● Your goal
Extract the entries in their exact form.

##########

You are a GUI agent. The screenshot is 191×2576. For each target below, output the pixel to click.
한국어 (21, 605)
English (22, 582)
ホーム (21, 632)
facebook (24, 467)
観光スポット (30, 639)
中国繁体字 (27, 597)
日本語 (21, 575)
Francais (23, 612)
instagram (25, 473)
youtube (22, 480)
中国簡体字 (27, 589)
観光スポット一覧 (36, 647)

##########

● Task response
You are a GUI agent. The screenshot is 191×2576. For each target below, output the pixel to click.
한국어 (21, 605)
English (22, 582)
ホーム (21, 632)
facebook (24, 467)
観光スポット (30, 639)
中国繁体字 (27, 597)
日本語 (21, 575)
Francais (23, 612)
instagram (25, 473)
youtube (22, 480)
中国簡体字 (27, 589)
観光スポット一覧 (36, 647)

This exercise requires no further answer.